Business

Centre, Auto Industry Not on Same Page Over Electric Vehicle Goals

The domestic auto industry wants 2047 to be the deadline for doing away with fossil fuel-powered vehicles, while Nitin Gadkari wanted the change to happen by 2030.

Nitin Gadkari. Credit: PTI

Nitin Gadkari. Credit: PTI

New Delhi: The domestic auto industry has proposed 2047 as the deadline for finally phasing out fossil fuel-powered vehicles, threatening to throw a wrench in road transport minister Nitin Gadkari’s plan to have 100% electric vehicles by 2030.

Sources said the industry body, Society of Indian Automobile Manufacturers (SIAM), has suggested the cut-off date in a white paper submitted to the power ministry. The industry body has committed to convert just 40% of petrol and diesel cars into electric vehicles by 2030, in a sharp divergence from the transport ministry’s outlined roadmap on roll-out of electric vehicles.

SIAM has also sought power supply for charging electric vehicles at concessional rates to prod consumers to shift toward the greener fuel option.

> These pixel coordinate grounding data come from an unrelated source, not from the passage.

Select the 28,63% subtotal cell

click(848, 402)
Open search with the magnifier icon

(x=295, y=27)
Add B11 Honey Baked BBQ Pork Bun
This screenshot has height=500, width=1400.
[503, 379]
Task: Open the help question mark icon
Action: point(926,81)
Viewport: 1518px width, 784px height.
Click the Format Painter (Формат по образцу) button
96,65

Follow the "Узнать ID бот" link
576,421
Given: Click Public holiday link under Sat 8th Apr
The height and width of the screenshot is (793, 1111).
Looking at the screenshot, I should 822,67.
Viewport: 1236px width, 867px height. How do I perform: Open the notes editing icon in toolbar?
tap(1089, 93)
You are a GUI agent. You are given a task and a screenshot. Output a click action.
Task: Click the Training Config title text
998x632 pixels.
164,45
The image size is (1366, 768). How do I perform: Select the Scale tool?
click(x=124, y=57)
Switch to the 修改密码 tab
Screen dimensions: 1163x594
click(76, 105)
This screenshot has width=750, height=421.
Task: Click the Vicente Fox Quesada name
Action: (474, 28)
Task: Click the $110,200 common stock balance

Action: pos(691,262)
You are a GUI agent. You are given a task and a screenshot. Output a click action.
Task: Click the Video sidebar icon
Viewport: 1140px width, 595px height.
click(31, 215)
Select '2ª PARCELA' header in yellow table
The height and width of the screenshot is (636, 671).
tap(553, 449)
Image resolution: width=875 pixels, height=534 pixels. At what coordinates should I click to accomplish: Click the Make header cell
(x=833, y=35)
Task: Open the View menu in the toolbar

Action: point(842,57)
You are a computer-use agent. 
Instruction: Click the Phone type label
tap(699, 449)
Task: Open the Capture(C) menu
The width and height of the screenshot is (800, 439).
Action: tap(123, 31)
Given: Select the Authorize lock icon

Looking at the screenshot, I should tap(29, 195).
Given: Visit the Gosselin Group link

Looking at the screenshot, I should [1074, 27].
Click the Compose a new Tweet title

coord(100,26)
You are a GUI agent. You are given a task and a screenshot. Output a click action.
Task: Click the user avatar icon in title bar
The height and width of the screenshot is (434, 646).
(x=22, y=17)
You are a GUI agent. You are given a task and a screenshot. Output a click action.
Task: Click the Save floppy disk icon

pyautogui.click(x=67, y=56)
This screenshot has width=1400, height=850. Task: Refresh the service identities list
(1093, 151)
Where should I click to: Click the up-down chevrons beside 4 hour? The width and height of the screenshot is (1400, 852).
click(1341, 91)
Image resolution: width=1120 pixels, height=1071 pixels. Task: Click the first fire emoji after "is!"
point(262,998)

While Gadkari has indicated his determination to meet the 2030 deadline for 100% electric vehicles, there is not much preparedness on the ground as far as supporting eco-system is concerned. Charging stations are a critical component of the electric eco-system. However, India’s first charging station was set up by home-grown taxi-hailing company Ola and state-owned IndianOil in Nagpur last month only.

In contrast, India has nearly 56,000 petrol pumps.

Meanwhile, finalisation of a national policy is being held up as road transport ministry and the NITI Aayog indulge in a turf war over policy-making for e-vehicles. For one, the ministry has trashed the Aayog’s battery-swapping suggestion.

Battery swapping means generic batteries would be available at retail auto fuel outlets and charging stations for renting out. Any vehicle can use these batteries.

“The swapping (battery) policy, I feel is not appropriate for the country because it is a very difficult thing that is not going to be possible in the country,” Gadkari said, adding, he had discussions with NITI Aayog CEO Amitabh Kant on the issue where he had suggested scrapping the idea.

Gadkari has said that NITI Aayog’s role should be to develop good policies and they should do that. They should not become an implementing agency. Implementation should be given to anybody deemed to be fit by the cabinet.

The Central Electricity Regulatory Commission is yet to finalise regulations for drawl of electricity from the grid by vehicles. The regulator has identified three business models for setting up charging stations. One, companies can partner power distribution companies (discoms). The regulator has also suggested a public-private partnership franchisee model between company installing charging stations and discom. As a third option, the commission has suggested battery swapping.

In May this year, Nagpur became India’s first city to introduce a fleet of 200 electric vehicles, including taxis, buses, e-rickshaw and autos, for public transport.

While Mahindra Motors has announced that it will supply 100 e2O Plus e-vehicles, Nagpur authorities will source the remaining 100 vehicles from other suppliers including Tata Motors, Kinetic, US manufacturer Build Your Dreams (BYD) and TVS.

Ola founder and CEO Bhavish Aggarwal feels that India has the need as well as the potential to set a global example in shifting toward exclusive use of electricity for transport.

“We are excited about how this could transform the mobility experience for millions of citizens, unlock immense opportunity for driver partners and positively impact the environment and quality of life in our cities. We believe that Electric Mobility in a multi-modal format will be key towards realising our mission of building mobility for a billion Indians,” Aggarwal said at the launch of the maiden charging station.

According to a report published jointly by JD Power and Ernst & Young, the Indian automobile market might become the world’s third largest by 2020.

India’s share of the global passenger vehicle market will jump from 4% in 2010-11 to 8% in 2020, the report said.